Voor de verspreiding van de vragenlijst is gekozen voor digitale verspreiding onder de respondenten. De reden hiervoor zal in de procedure besproken worden. Het programma dat gebruikt is om de vragenlijst in te ontwerpen was Qualtrics.com. Middels dit programma was het gemakkelijk om de vragen te ontwikkelen en er waren goede mogelijkheden voor tunneling, waarbij de vervolgvraag afhankelijk is van het antwoord op de vorige vraag, bijvoorbeeld voor vragen over het afstuderen/afgestudeerd zijn en het vragen naar de datum waarop dit gaat gebeuren/is gebeurd, en het randomniseren van de vacatureteksten.

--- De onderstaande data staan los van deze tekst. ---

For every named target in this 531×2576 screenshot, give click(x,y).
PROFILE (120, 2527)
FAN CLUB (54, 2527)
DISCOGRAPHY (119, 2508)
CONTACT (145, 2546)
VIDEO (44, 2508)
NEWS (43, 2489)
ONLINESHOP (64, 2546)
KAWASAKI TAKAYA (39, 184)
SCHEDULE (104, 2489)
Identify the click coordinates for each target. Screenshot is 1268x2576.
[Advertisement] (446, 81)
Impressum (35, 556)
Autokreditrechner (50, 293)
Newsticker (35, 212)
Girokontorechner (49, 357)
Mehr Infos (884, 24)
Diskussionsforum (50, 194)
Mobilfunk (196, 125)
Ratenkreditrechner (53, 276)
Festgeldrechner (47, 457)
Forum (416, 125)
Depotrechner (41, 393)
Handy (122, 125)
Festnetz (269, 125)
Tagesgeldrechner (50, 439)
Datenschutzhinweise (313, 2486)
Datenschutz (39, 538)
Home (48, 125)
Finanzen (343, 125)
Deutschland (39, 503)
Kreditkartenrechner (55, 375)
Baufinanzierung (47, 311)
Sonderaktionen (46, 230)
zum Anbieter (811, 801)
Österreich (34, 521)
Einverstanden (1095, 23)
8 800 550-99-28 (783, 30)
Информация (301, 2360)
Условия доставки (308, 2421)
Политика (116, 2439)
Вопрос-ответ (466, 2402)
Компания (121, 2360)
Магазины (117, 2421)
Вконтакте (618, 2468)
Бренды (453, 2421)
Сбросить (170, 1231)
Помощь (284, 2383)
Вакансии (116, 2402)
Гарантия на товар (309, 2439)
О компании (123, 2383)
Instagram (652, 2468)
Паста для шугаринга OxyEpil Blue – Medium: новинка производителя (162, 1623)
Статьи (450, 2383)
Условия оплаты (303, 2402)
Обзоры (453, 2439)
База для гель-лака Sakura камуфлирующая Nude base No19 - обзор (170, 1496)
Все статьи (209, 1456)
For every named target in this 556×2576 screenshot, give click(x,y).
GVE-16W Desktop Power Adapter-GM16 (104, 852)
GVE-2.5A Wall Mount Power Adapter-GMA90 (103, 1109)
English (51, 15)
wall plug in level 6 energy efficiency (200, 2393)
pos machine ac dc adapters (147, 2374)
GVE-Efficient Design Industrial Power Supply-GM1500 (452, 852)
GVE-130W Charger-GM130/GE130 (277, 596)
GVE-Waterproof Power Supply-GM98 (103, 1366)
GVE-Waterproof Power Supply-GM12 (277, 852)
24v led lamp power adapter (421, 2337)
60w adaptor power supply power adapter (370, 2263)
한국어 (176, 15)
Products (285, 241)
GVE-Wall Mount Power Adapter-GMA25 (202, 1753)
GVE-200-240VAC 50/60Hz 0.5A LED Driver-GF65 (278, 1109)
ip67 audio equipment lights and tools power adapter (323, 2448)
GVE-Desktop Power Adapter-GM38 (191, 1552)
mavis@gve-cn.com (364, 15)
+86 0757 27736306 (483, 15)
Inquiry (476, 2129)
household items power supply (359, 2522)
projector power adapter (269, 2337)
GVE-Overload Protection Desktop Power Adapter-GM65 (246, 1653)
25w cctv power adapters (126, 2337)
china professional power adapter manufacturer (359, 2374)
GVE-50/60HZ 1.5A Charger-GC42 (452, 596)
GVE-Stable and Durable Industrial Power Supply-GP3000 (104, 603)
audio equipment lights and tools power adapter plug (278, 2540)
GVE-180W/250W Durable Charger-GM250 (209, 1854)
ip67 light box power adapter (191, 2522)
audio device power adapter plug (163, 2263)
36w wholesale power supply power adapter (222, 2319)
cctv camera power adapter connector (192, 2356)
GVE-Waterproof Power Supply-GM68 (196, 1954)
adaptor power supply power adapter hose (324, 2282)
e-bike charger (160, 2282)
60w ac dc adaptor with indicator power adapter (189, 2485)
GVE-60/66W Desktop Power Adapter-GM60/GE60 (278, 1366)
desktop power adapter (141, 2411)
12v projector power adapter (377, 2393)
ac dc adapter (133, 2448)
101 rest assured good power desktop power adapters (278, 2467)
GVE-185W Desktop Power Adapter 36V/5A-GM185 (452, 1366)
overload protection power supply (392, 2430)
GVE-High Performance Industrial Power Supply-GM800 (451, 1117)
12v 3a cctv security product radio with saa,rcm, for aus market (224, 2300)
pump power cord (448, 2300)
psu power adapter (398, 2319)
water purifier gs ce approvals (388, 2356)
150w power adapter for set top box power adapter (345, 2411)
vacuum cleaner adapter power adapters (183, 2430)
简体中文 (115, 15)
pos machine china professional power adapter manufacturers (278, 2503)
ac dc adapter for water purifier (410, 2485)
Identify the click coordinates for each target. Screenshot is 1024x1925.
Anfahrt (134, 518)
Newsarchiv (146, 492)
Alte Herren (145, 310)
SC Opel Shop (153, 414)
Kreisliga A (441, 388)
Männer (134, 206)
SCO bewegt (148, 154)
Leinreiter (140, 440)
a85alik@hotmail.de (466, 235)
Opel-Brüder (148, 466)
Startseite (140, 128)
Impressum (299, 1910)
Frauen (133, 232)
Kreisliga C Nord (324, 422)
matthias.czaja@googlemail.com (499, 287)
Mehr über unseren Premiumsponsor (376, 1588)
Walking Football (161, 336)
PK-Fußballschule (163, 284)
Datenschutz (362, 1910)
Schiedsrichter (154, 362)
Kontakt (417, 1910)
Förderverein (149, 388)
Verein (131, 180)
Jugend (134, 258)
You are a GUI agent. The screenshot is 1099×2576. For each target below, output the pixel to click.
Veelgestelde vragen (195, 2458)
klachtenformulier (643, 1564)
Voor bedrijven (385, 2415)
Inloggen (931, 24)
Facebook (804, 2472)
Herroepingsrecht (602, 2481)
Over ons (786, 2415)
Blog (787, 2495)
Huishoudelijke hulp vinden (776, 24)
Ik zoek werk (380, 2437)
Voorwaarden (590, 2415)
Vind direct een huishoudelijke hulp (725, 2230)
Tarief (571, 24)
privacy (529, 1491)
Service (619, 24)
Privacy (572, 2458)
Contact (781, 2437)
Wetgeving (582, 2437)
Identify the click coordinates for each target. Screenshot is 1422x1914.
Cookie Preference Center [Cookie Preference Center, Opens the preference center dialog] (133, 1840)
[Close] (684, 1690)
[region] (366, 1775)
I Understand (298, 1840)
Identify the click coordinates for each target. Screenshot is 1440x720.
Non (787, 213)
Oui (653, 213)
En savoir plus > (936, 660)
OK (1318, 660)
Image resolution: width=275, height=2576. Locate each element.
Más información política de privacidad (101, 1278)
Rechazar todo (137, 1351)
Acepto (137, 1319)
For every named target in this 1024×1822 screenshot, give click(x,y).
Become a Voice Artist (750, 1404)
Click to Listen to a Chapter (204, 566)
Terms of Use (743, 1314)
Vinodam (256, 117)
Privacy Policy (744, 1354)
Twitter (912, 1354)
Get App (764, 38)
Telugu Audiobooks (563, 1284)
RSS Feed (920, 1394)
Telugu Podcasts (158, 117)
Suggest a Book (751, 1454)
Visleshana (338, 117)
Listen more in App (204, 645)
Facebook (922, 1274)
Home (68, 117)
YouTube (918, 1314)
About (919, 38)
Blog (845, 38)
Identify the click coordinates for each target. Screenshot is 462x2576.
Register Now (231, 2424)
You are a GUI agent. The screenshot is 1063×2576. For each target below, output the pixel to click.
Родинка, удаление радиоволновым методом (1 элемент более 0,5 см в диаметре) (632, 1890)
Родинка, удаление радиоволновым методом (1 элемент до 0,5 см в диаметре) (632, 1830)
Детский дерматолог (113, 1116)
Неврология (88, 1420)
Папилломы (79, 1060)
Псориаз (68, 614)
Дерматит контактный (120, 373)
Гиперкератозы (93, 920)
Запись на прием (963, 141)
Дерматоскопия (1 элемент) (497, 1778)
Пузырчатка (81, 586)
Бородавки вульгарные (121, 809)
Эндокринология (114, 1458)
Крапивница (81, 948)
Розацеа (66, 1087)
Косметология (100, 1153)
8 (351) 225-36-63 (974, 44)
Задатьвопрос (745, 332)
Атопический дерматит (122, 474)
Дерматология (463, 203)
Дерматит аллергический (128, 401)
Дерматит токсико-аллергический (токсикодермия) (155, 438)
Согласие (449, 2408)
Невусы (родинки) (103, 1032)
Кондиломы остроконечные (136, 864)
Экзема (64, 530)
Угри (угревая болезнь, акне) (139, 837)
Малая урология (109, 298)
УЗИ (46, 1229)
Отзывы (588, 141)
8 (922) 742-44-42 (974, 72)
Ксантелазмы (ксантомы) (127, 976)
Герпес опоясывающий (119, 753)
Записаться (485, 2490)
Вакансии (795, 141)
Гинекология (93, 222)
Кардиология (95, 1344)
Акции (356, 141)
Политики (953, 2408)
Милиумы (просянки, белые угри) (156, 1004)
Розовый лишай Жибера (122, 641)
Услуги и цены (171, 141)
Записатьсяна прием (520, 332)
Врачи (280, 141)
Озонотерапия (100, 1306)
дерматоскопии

Uit ervaring in eerder onderzoek is echter gebleken dat het programma Qualtrics.com niet bijhoud welke van de teksten uiteindelijk aan welke respondent getoond zijn. Om dit vast te kunnen leggen is er gebruik gemaakt van een controlevraag. Deze vraag werd in het tekstvak van de experimentele vacature geplaatst. Het betrof de vraag “Mijn eerste indruk na het lezen van de vacature is” met daaropvolgend de antwoordmogelijkheden “positief” en “negatief”. Deze vraag werd bij alle vacatureteksten ingevoegd, en enkel beantwoord bij de tekst die zij gelezen hadden. Daardoor werd in het databestand duidelijk welke vacaturetekst de respondent onder ogen had gekregen.

Een laatste reden om voor Qualtrics.com te kiezen was dat dit programma meer mogelijkheden voor de lay-out van de vragenlijst biedt dan bijvoorbeeld ThesisTools en SurveyMonkey.

Het analyseplan van de vragenlijst en een weergave van de vragenlijst zelf zijn te vinden in bijlage VI en bijlage VII.

4.2.3 Design

Voor dit onderzoek is er voor een tussenproefpersoon ontwerp gekozen. De reden hiervoor is dat er op deze manier geen beïnvloeding plaats kon vinden die voortkwam uit een vergelijking van vacatures met elkaar. Elke respondent kreeg dus slechts één vacature onder ogen waarna hij/zij de vragen over de vacature beantwoordde. De verdeling van de

vacatures met en zonder intensiveerders over de respondenten van ieder vakgebied geschiedde random.